Hôpitaux saturés, démissions et burnout
Ils jugent cette mesure tout aussi irréaliste que la précédente qui leur demandait déjà de consacrer 60% des lits en soins intensifs aux patients Covid. Ils rappellent que les hôpitaux sont déjà saturés tant en soins intensifs qu’en unités de soins conventionnelles pour la prise en charge de tous les patients. « Nous émettons de vives réserves sur la possibilité de réaffecter comme demandé le personnel du bloc opératoire et de la salle de réveil dans l’encadrement de la pleine capacité des soins intensifs de la phase 1B. Nous ferons bien entendu et comme demandé « tout notre possible » pour rouvrir les lits USI (Unité de soins intensifs, ndlr) fermés ou les transformer en lits middle-care. Par contre, l’ordre formel d’y affecter le personnel du bloc opératoire nous expose au mieux à majorer l’absentéisme pour cause de maladie (burnout), au pire à accélérer le nombre croissant de démissions. Quelles sont les pistes envisagées dès à présent pour ensuite relancer l’activité hospitalière et maintenir la qualité des soins ? », interpellent les directeurs médicaux, signataires de la lettre.
Ils rappellent que déjà pour se conformer à une recommandation du Comité HTSC, ils ont dû annuler ou reporter des interventions lourdes nécessitant pourtant des soins intensifs. « Ces interventions ne relèvent jamais d’une médecine « de confort » mais ont toujours un caractère vital. Reporter un triple pontage coronaire met la vie du patient concerné en danger en l’exposant au risque d’infarctus. Reporter une exérèse chirurgicale lourde d’une tumeur non métastasiée expose le patient au risque de dissémination. Aucune des circulaires précédentes n’a précisé ce qu’étaient les « soins urgents et nécessaires », faisant porter la responsabilité éthique et juridique sur les médecins chefs, les Directions générales et Directions des Départements Infirmiers », relèvent-ils.
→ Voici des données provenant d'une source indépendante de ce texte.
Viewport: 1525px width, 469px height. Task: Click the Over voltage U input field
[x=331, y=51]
Quelles sont les raisons de cette absence de communication et de transparence ?
Manque de transparence et de communication
Ils dénoncent l’absence de concertation et le manque de transparence dans la prise des décisions. « Quelles sont les raisons de cette absence de communication et de transparence ? Afin d’éviter un futur nouveau manque d’anticipation et prise de mesures drastiques avec effet immédiat, quand pourrons-nous disposer des dernières modélisations disponibles ? Quelles mesures plus globales et radicales comptez-vous prendre afin d’enrayer cette pandémie ? », interrogent-ils.
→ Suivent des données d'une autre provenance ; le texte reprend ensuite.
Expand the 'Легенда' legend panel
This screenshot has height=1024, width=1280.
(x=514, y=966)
Les directeurs médicaux des hôpitaux namurois plaident pour que les autorités accordent une meilleure attention au personnel soignant et de penser à rapidement à une « valorisation substantielle » du travail colossal des équipes infirmières pour la prises en charge des patients Covid. « Il s’agirait à la fois d’une reconnaissance de leur travail lourd et spécifique mais également d’un incitant dans une période particulièrement difficile en matière de ressources humaines », concluent-ils.